While the act of writing calmed me, I believe it was also the sharing of the words that made a difference to my family and friends. Instead of keeping to ourselves, the daily exchanges—what we read, saw, made, were angry about, grateful for—helped us get through this time of sorrow. I had written poems that were intended to capture our shared helplessness and resilience through rhythm, resonating images and gentle irony.
During the height of the pandemic, I wrote persistently, and after two years, I had a collection of poems. Surprisingly, they are positive poems despite having been written when I didn’t feel optimistic. Like many others, I felt trapped, anxious and unhappy.
But that’s the beauty of words; they give glimpses into the subconscious. Deep down I must have known that all the things I loved were still there: my family, my child, my partner. Even my uncle, whose case had been touch-and-go, was still alive. And the spaces; the light that flooded our small apartment first thing in the morning, the luminescent gum tree in the reserve by our house, the waves in the ocean of our beloved Bay were where they had always been.
The virus disrupted our lives in various ways, and we lost structure in the real world. We stopped leaving the house to go to the workplace, sending our children to school, meeting friends at restaurants. At some point, the state government even abandoned the 11am news conference—a daily event we had become accustomed to and which broke the tedious Covid day—where the grotesque statistics of the last twenty-four hours were revealed. Our leader, the premier of NSW, left us floundering in the desert with a set of commandments and broken tablets.

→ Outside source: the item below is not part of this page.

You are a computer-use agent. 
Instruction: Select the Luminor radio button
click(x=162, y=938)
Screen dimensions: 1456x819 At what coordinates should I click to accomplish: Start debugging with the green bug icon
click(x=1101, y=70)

Yet, we reassembled our realities through our creativity. We knitted scarves, planted herbs, cooked different recipes, tried out new exercise regimes, and some of us wrote poems. There is poem after poem, by young and old, that have been generously shared on the internet about this time. Even better still, since we have been able to meet in person, poetry on this topic has also been performed at an open mic or slam event.
Poetry is one pathway to getting order back into our lives. For me, crafting my poems gave me meaning, a purpose and hope that I could go to my desk, turn on my computer and break up a line, add a comma, or replace a word when the world stood still because of Covid.
Maybe poetry is indulgent. Art in the face of life’s challenges can be perceived as such, but it has helped me to experience the healing power of creativity. My collection, Return to What Remains, attempts to give meaning to a time of human separation.
As my poet friend Willo Drummond said on reading my collection, ‘Poetry not only has an aesthetic function but also a social and healing one. It can be an embodiment of what may have been the most significant gift of “the great pause”—kindness through connection.’